- United States
- Texas
- Letter
I am writing as a Texas constituent to urge you to oppose any federal funding, land acquisition, survey work, or construction related to a physical border wall anywhere in the Big Bend region.
The federal government’s repeated map changes are not merely a transparency issue. When a physical barrier is removed from one map and then reappears later on another, without clear public explanation, it creates confusion and erodes public trust. It gives the appearance that one version is released to calm public opposition, only for another version to surface later. Whether this reflects shifting plans or something more troubling, the result is the same: Texans are being kept off balance about what is actually being proposed for one of the most ecologically significant regions in the world. (The Texas Tribune)
This is not only about what lies within the formal boundaries of Big Bend National Park or Big Bend Ranch State Park. The entire region must be protected. These ecosystems are profoundly interconnected. Damage done on adjacent private land, along the river corridor, or downstream will inevitably affect the national park, the state park, wildlife migration, water access, riparian habitats, and the long-term health of the broader landscape. You cannot fragment one part of this system without harming the whole. (The Texas Tribune)

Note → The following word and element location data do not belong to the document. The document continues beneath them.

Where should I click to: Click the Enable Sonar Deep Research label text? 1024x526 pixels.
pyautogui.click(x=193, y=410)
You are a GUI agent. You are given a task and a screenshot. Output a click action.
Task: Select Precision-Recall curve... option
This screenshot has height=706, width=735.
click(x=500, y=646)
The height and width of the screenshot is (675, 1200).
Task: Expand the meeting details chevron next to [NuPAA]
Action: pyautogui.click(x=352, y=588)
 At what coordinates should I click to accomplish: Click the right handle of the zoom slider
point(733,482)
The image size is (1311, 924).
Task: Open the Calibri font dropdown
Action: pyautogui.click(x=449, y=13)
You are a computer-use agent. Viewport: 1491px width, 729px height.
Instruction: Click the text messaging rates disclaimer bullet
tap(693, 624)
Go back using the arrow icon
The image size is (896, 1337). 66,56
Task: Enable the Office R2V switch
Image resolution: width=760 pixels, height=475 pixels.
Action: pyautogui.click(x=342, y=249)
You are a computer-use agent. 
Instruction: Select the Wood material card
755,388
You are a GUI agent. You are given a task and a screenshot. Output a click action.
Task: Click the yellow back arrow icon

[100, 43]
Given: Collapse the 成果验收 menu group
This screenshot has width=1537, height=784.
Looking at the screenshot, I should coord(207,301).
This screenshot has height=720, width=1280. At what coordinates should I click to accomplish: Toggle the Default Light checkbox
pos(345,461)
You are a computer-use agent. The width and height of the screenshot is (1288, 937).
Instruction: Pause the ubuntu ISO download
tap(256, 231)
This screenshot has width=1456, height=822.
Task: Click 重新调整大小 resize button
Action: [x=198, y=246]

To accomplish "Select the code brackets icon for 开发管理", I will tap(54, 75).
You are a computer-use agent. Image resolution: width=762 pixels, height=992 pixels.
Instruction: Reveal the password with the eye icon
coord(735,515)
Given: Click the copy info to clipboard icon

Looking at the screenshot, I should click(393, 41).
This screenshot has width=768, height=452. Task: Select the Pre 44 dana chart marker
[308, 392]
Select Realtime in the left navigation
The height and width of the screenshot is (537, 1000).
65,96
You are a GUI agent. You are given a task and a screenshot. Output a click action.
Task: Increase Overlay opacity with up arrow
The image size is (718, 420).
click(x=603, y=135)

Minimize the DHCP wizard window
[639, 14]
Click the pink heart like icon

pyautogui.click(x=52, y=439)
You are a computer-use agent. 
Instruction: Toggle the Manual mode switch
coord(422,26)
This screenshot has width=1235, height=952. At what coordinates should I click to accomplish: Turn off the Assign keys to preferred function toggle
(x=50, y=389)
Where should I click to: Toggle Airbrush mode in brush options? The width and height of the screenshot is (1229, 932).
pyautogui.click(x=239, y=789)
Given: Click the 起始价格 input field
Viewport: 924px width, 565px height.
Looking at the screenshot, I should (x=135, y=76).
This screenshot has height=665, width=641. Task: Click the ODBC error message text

Big Bend is not simply a Texas treasure. It is a global ecological and cultural treasure. Its desert and river systems, wildlife corridors, dark skies, archaeological resources, and extraordinary biodiversity make it one of the most unique regions in the world. Once disrupted, much of this damage may be irreversible.
I urge you to oppose any appropriations or federal actions that would allow wall construction anywhere in the Big Bend region, including on surrounding private lands whose destruction would directly impact protected public landscapes.